THE State itself will have to invest more money to provide housing for those who cannot afford to buy their own, says Sister Stanislaus Kennedy of Focus Ireland. "We all know that obtaining accommodation in the private rented sector is more difficult now than ever - even for people on good salaries," she says.

"Creative ways of addressing the problem of housing supply in the public, in the private and in the voluntary sector for all people, especially those on low incomes, will have to be found," she says.

"The private rental sector is not designed to meet the needs of all families and single people on low incomes, and so it is obvious that more social housing programmes will have to be put in place to meet these needs." Murphy, in Galway, agrees: "The amount of local authority housing is inadequate at the moment for the number of people on the waiting list," she says.
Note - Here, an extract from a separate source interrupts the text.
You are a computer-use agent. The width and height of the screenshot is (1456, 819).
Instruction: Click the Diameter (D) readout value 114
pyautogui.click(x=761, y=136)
In Galway city, 700 people are awaiting housing and the city will build about 70 houses this year. The pressures that exist already for people on low wages and incomes in the housing market seem set to get worse, a research paper produced by the Consultancy and Research Unit for the Built Environment at the Dublin Institute of Technology suggests.

Tax incentives fuelled a boom in apartment building - but this has pushed rents up rather than down "as investors seek to achieve yields above and beyond the costs of servicing the mortgage costs of purchasing these properties," it says.

And the increasing demand for accommodation at the lower end of the market means that "typical rent levels for ordinary flatland bedsits in Dublin, many in poor and sometimes appalling condition, have risen from £50 per week in 1997 to £65, £70 and £80 per week depending on location".

The paper, published at the end of August, suggests strongly that things are going to get worse rather than better for people on low incomes. The fact that the rents paid by a sample of people studied in Dublin doubled between last year and this year is bad enough, but even more alarming, says the paper, "is the range of rent increases being faced by tenants in the second half of 1998. Twenty per cent increases are now standard, nevertheless a growing number of tenants face an increase of up to 30, 40 and even 50 per cent in some cases."